I ordered a humbucking bridge and it took less than a week to get here.


----------



## Lincoln

Okay Player said:


> Ordered a set of Dippers from him on Monday.
> 
> Anyone know what his lead times are usually like? I didn't bother to ask when I ordered.


usually a week or less for him to build them, and then whatever time shipping takes. It's never very long.


----------



## tdotrob

I’ve got every order from him in under 10 days. Awesome pickups and awesome to deal with.


----------



## ga20t

I've played Teles for 20+ years. I found a particularly nice example of a CVC locally for a steal, did my usual fine-tuned level/polish/setup, rolled the fingerboard edges, burnished and oiled the fingerboard etc. and ordered a set of Nocaster pickups from Vineham as the originals were pretty thin. It's now my favourite Tele ever, so I'll be buying pickups from Vineham from now on.


----------



## copperhead

Lincoln said:


> usually a week or less for him to build them, and then whatever time shipping takes. It's never very long.

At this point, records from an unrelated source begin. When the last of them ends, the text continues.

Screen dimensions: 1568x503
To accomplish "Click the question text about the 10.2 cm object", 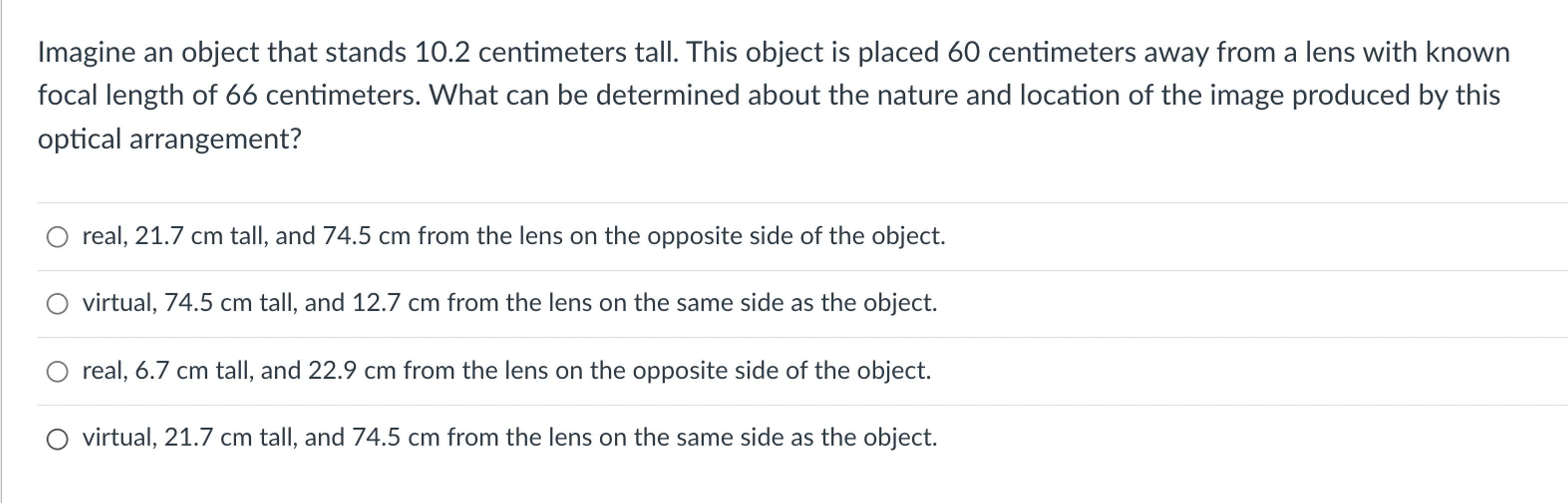I will [426, 53].
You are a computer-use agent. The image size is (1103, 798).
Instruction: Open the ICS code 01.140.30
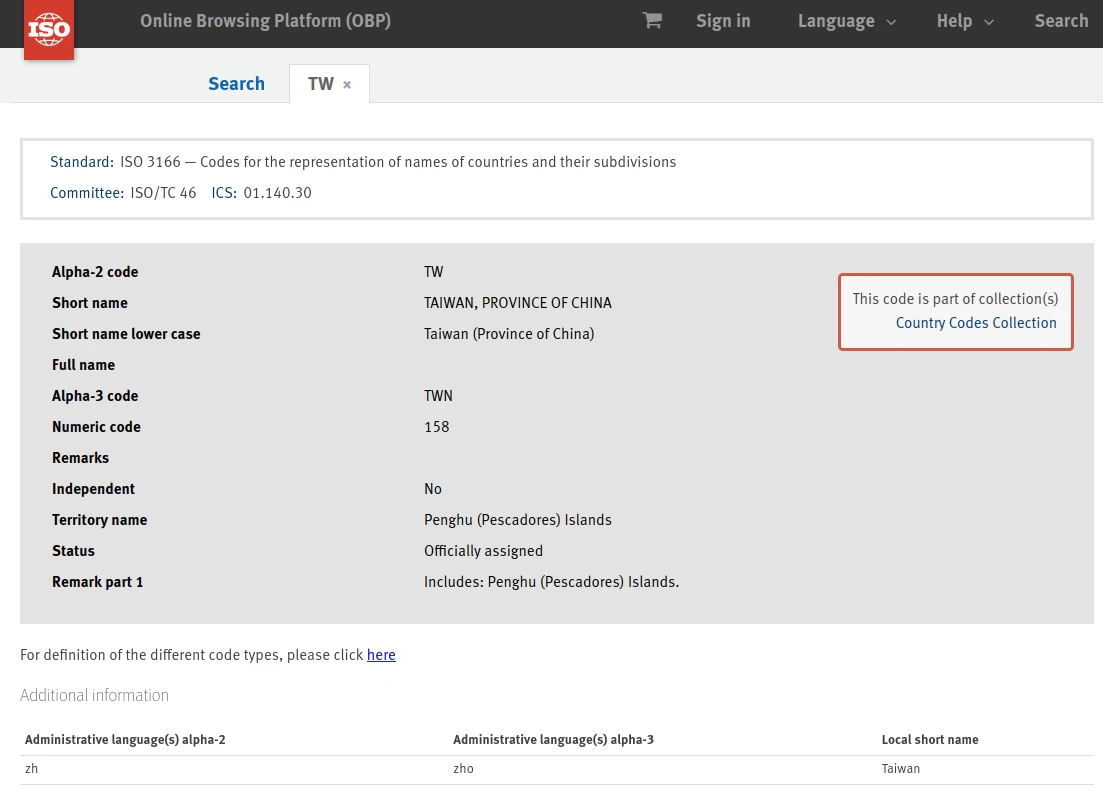(276, 193)
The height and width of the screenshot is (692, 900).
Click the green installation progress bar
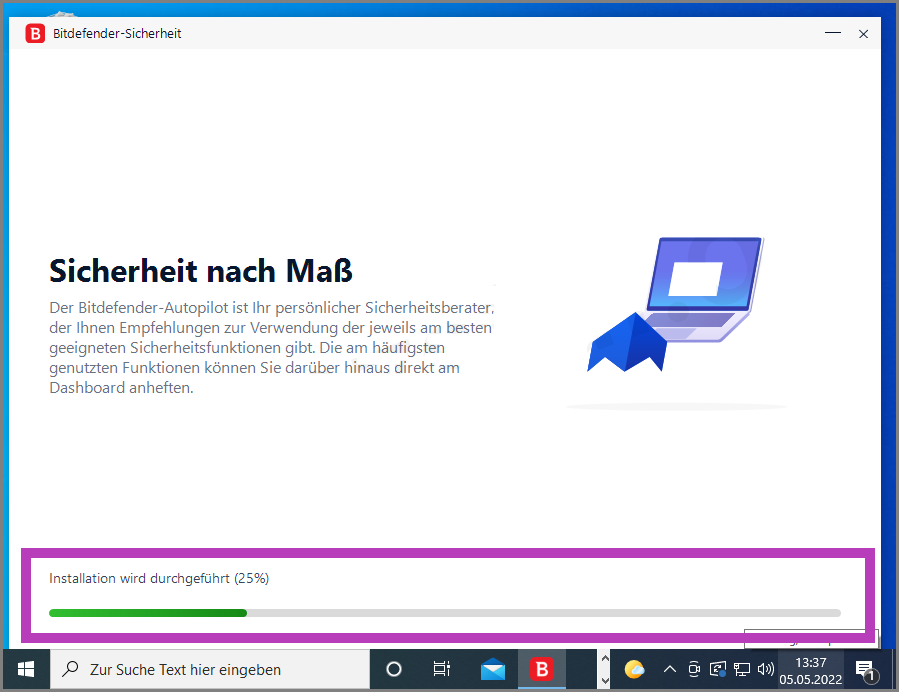pyautogui.click(x=148, y=612)
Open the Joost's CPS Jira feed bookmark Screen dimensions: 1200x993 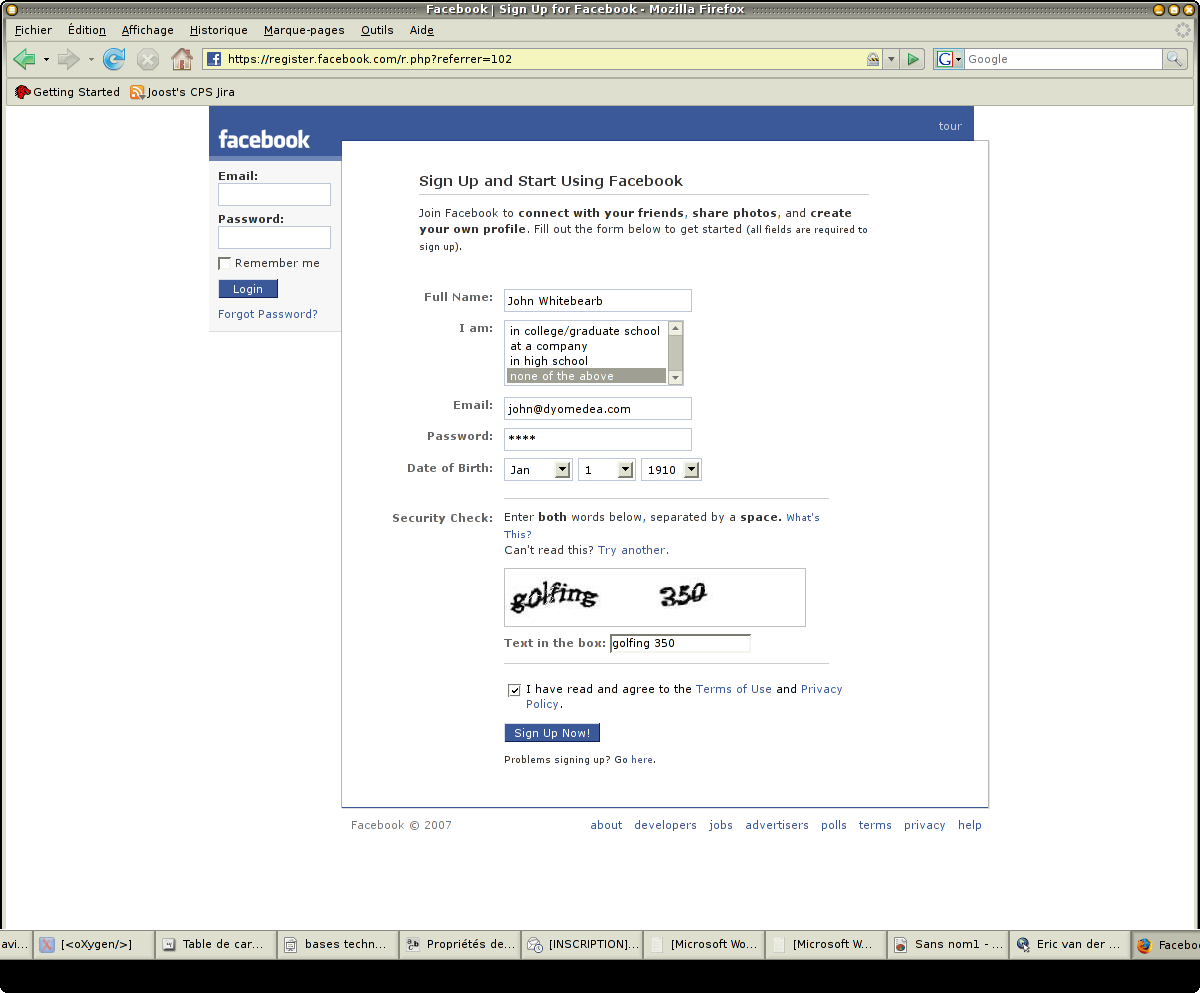click(x=182, y=92)
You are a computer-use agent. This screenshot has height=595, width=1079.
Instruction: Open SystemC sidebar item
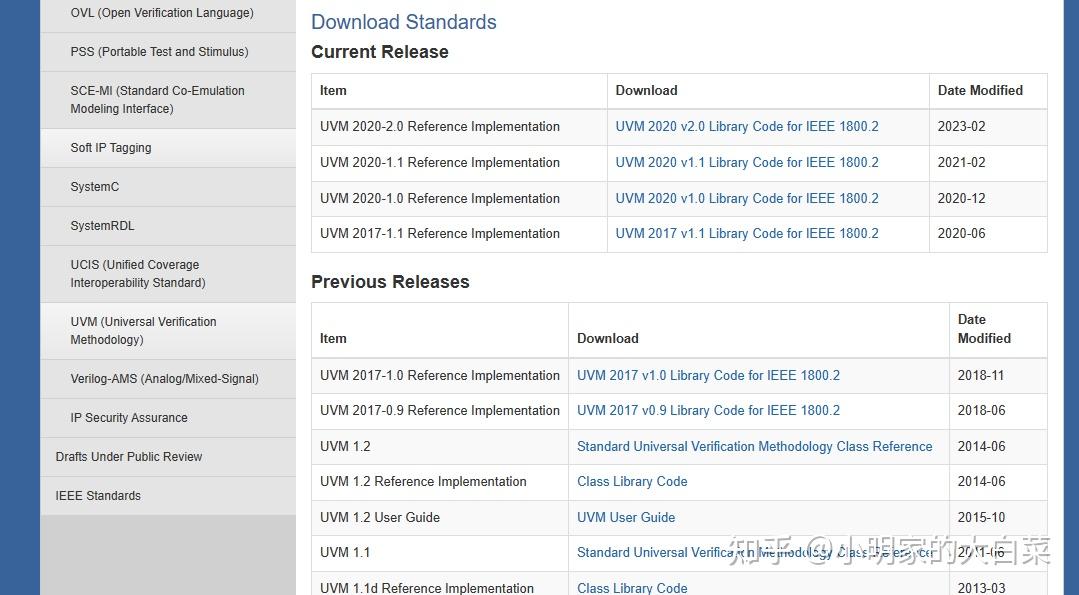coord(94,187)
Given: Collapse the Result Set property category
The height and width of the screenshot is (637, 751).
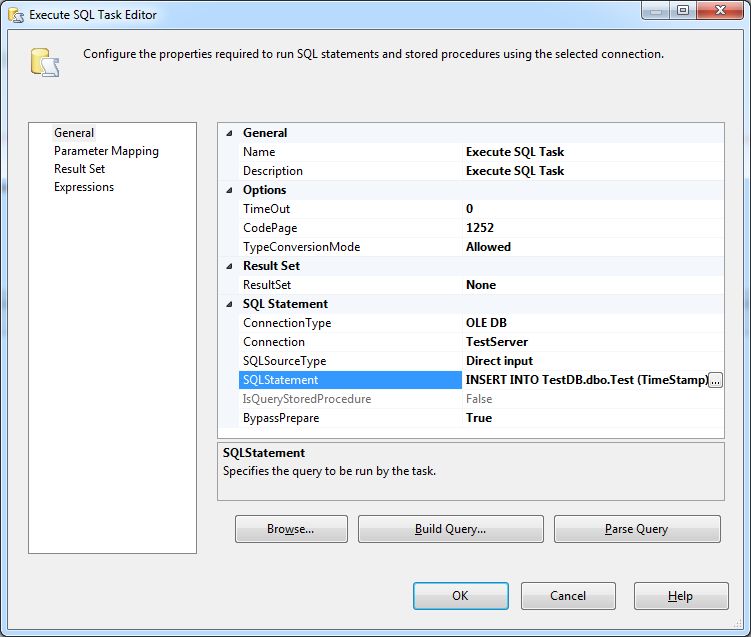Looking at the screenshot, I should coord(230,266).

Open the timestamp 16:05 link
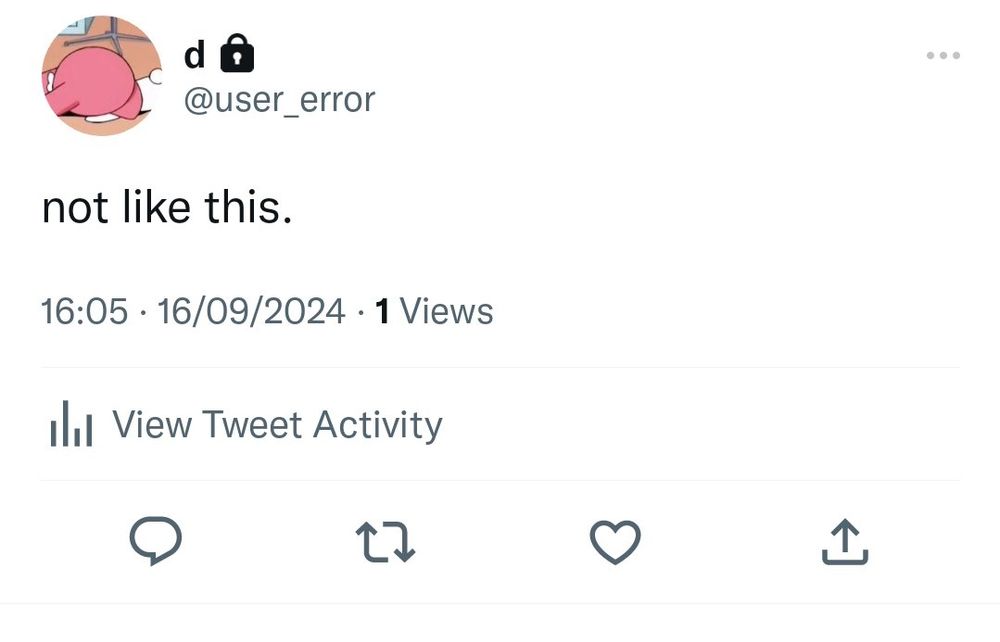click(88, 311)
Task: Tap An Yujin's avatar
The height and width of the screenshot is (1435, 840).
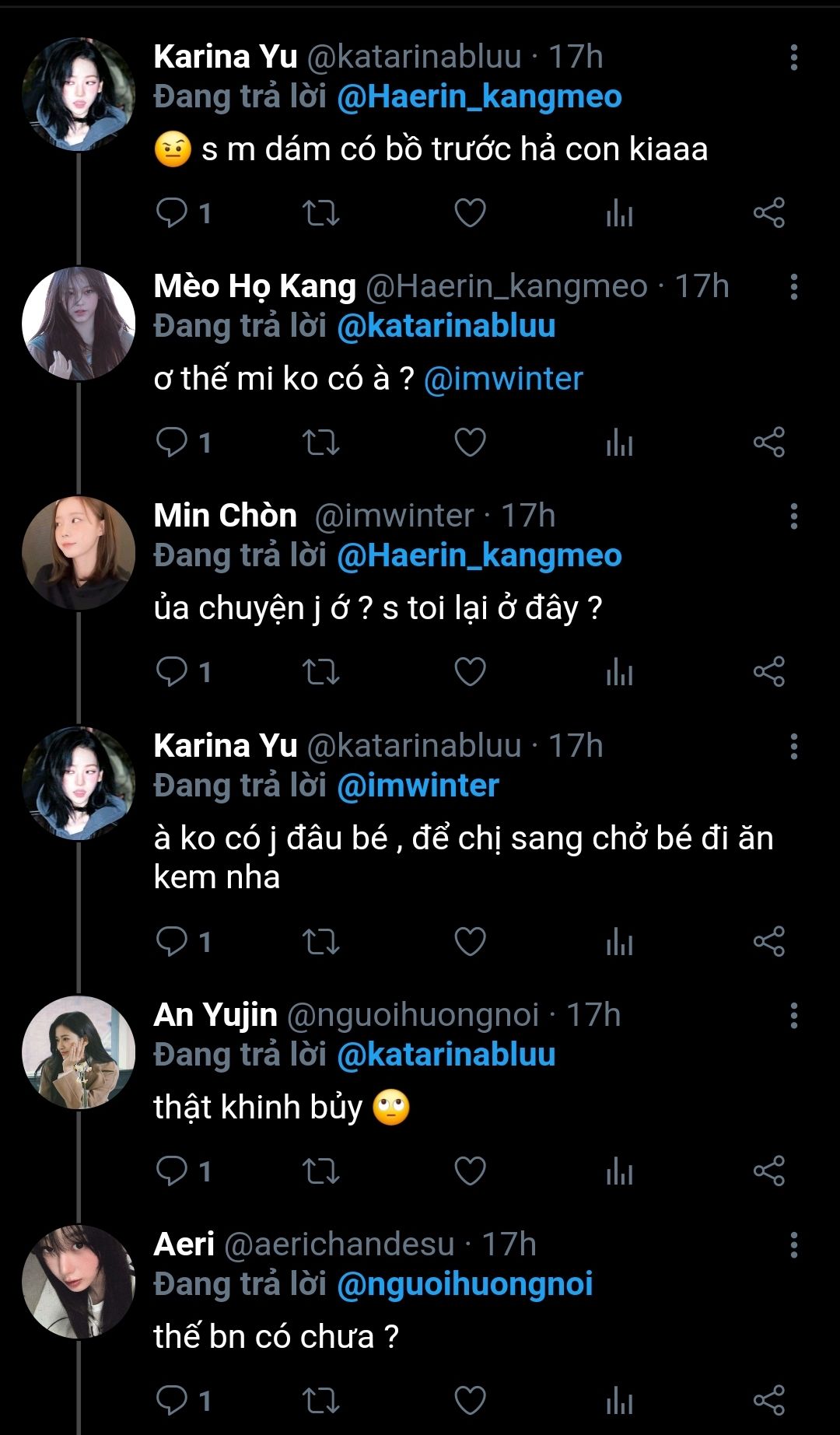Action: pos(79,1052)
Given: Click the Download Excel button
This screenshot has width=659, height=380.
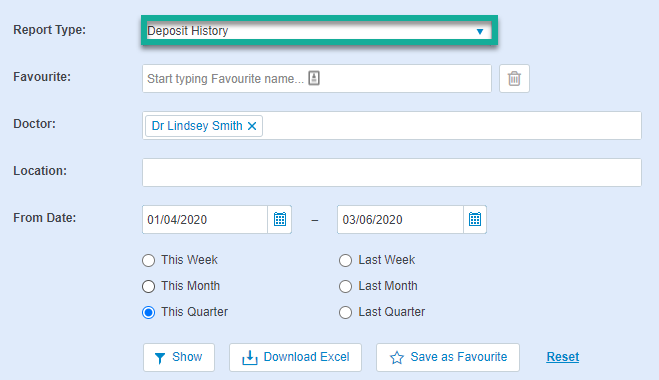Looking at the screenshot, I should [x=295, y=357].
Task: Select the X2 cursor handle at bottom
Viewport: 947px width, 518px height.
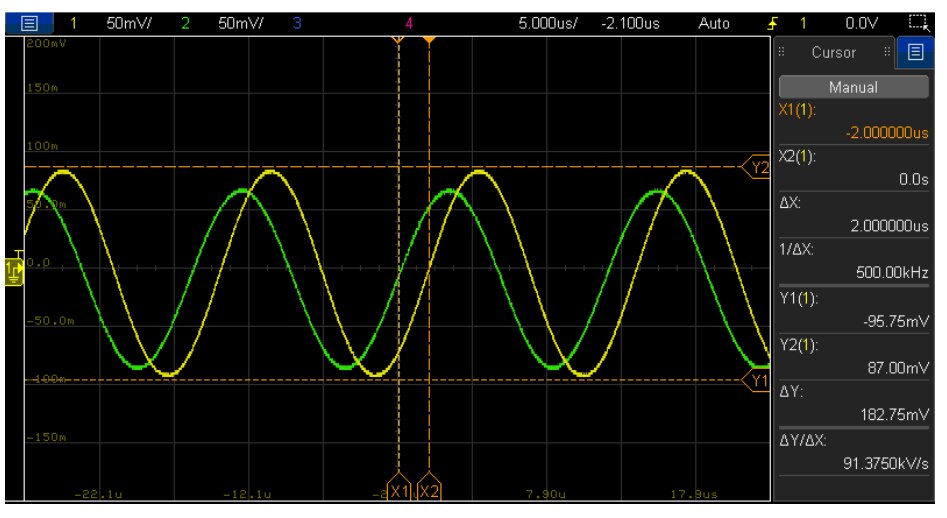Action: (429, 488)
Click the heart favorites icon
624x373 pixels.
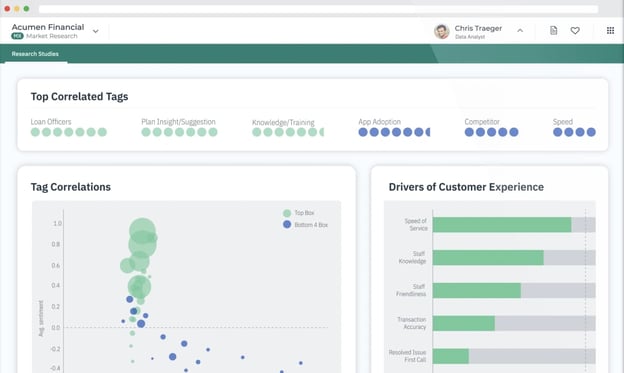tap(575, 30)
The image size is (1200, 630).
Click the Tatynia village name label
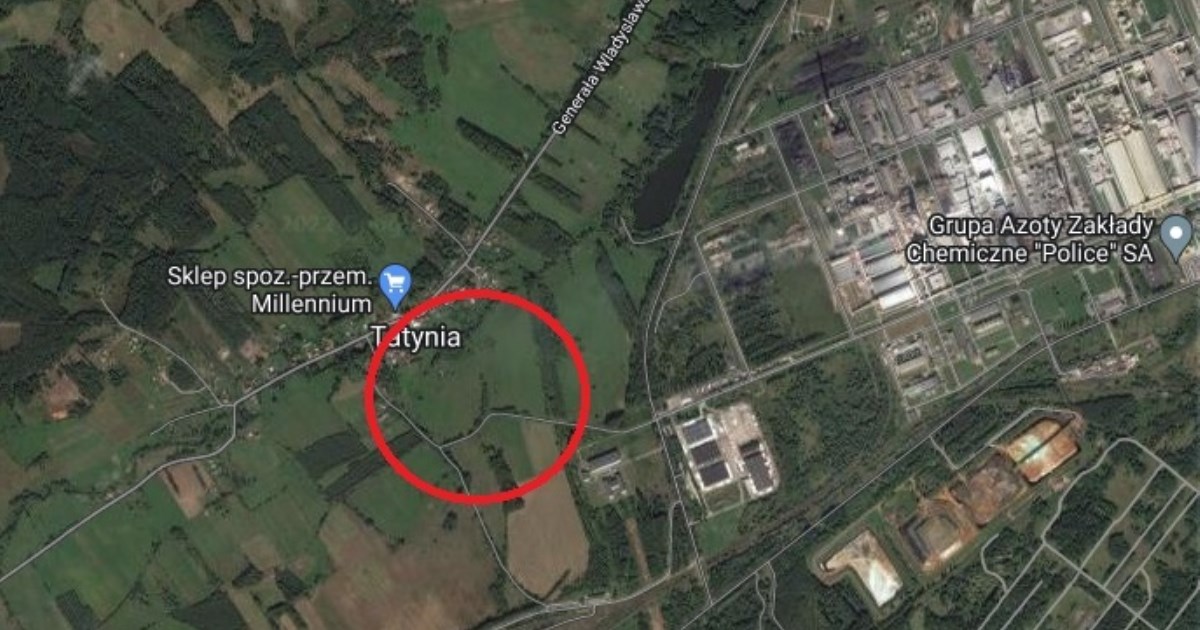[x=416, y=337]
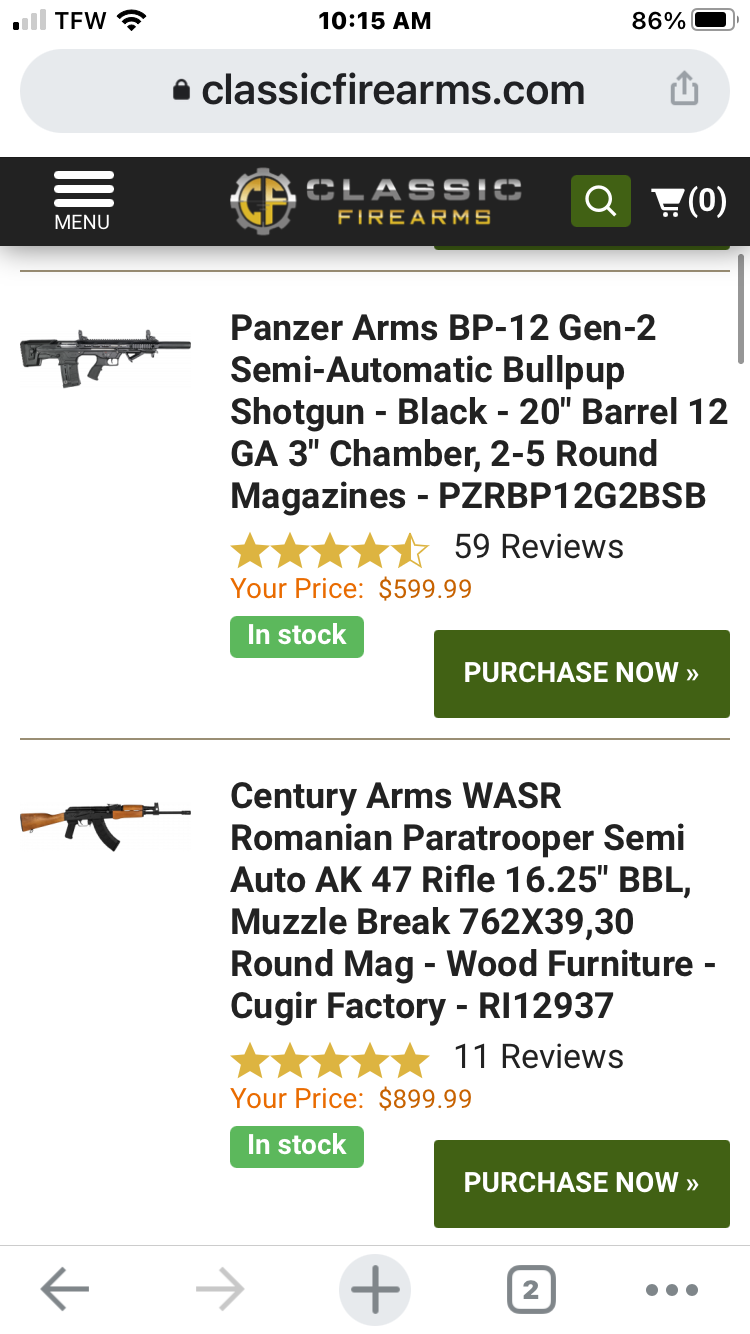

Your pickups shipped earlier this week . .....


----------



## Okay Player

For anyone wondering, I ordered Monday morning, and got a shipping notice Friday afternoon and I'm very looking forward to getting them.


----------



## SWLABR

I ordered a set of "Black Strat" a while back. They came quick, but I didn't get them into a guitar till recently. Thanks @greco for installing. 

This is the single coil set with the 12k bridge pup. WOW. I honestly can't believe these. I've said many times (here, there, and everywhere) that I hate to sound of a single in the bridge with Overdrive, Fuzz, Distortion... any time you dirty that position up, it is like nails on a chalkboard (to me... this is my opinion). 

These take that shrillness, or brittleness, what ever that thing is that I hate, out. It's gone!


----------



## keto

Had a set of Dippers ship last week, can’t wait to get em in.


----------



## colchar

I bought a set of his pickups for my Tele (mentionde earlier in the thread) and they are absolutely superb, as well as being very reasonably priced.

I am currently looking for a Strat. I am not really a Strat guy, but if I decide to keep the one I buy then I will be ordering a set of Strat pickups from him as well. Based on my experience with his Tele pickups, I didn't even consider any other winders so he is becoming my go-to as well.


----------



## Vally

I just installed the T-dogs in my tele build, just Wow


----------



## MarkM

SWLABR said:


> I ordered a set of "Black Strat" a while back. They came quick, but I didn't get them into a guitar till recently. Thanks @greco for installing.
> 
> This is the single coil set with the 12k bridge pup. WOW. I honestly can't believe these. I've said many times (here, there, and everywhere) that I hate to sound of a single in the bridge with Overdrive, Fuzz, Distortion... any time you dirty that position up, it is like nails on a chalkboard (to me... this is my opinion).
> 
> These take that shrillness, or brittleness, what ever that thing is that I hate, out. It's gone!


These have been catching my attention lately!

Guess I should just shit or get off the pot?


----------



## jdto

MarkM said:


> These have been catching my attention lately!
> 
> Guess I should just shit or get off the pot?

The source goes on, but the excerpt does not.